Thanksgiving is only 9 days away. Our turkey-day dinner is the regular fare--with only my Mom and brother and my husband and me. I invited my 88 year-old Aunt Billie to come but her son is driving all the way from Oregon to pick her up and take her down to be with her family. Neither one of my brothers ever contributed any wives or children to the world so our family has gotten very small. We'll eat turkey, stuffing, salad, homemade cranberry sauce, garlic mashed potatoes, sweet potatoes cooked in some fashion, Costco pumpkin pie (I can't make a pumpkin pie as well as they do) and a new pie I'll bake this year, Apple/Cranberry with a crumb topping. The dinner will take all day to make and will be eaten in 15 minutes or less. Then we'll watch a movie (maybe Nemo) or play Quiddler. I can't decide whether I like it quiet like this or whether I'd like a bunch of sisters-in-law and nieces and nephews around. I don't get to decide. This is what we have, so there you go.

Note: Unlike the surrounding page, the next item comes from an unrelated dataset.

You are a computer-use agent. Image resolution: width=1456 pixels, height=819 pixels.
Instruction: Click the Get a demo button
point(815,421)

Four days after Thanksgiving I'm on a plane to Wisconsin for the annual visit with my son's family. Every year we get in the car and journey to the Mall of America, across the river to Minneapolis, to have pictures taken with The Real Santa Claus. This year there will be two little girls sitting with Santa. Alison hasn't sat on Santa's lap yet, preferring to have him hide behind her, or lay on the floor in front of her. We are interested to see what happens this year, with her little sister, who will be a year old on December 4. Will Ali finally, at age 3 1/2, let Santa near her? Will she be brave for her little sister? What will Little Sister think of a rosy-cheeked, white-bearded, suspender-wearing stranger? Zuzu loves all her grandpas and her boy cousin, Jessie, so she may think Santa is okay. We'll see. Regardless, we will have the pictures taken and laugh over them later.

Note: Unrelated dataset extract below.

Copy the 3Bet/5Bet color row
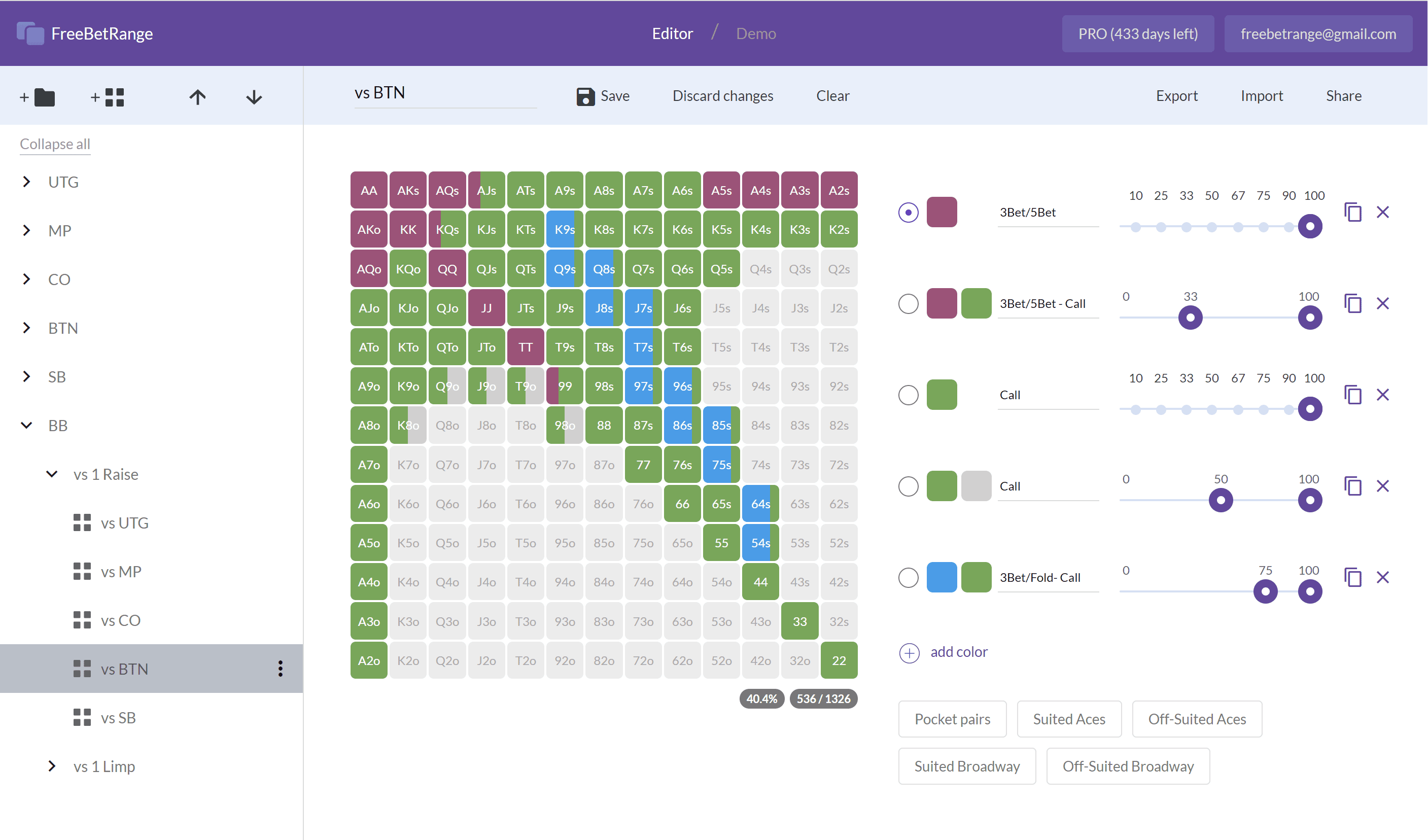1428x840 pixels. click(1352, 213)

When I come home from Granddaughter and Santa adventures I will have much to look forward to. My daughter, Erin, and her husband are coming from Norfolk on December 21 for the first time since they moved back East many years ago when husband, Kent, was still in the Navy. And my second daughter will be coming from San Diego with Granddaughter Alecia and Grandson Alex on Christmas Day, to stay in the area for almost two weeks. This will be a test of how much I like lots of people around at the holidays. It will be so unusual that I will hardly know how to act. I expect lots of baking and coffee drinking and talking and looking at old photo albums. These two sisters haven't seen each other in a very long time, so I hope their time together is happy. They will have an opportunity to get to know each other again. An opportunity like this may not come around for a long time. Since I lived in the same vicinity as my brothers all their lives, it is hard for me to imagine losing touch with my siblings, though even living in the same county it was possible to let things slide. Relationships between siblings is complex. Jealousies, hurtful words, slights (imagined or otherwise), misunderstandings, disagreements, different views of life--all can keep you from enjoying one another. And aren't we all supposed to love our brothers and sisters? Doesn't it say that in some book somewhere? As has been said over and over--you can't pick your family.
So that's what's coming up. In the meantime, I'll cook, bake, decorate and take pictures and look forward to quiet and noisy holidays and then the New Year coming. It'll be here fast. I hope this rather dark mood lifts soon. I think it will the minute I smell the turkey roasting.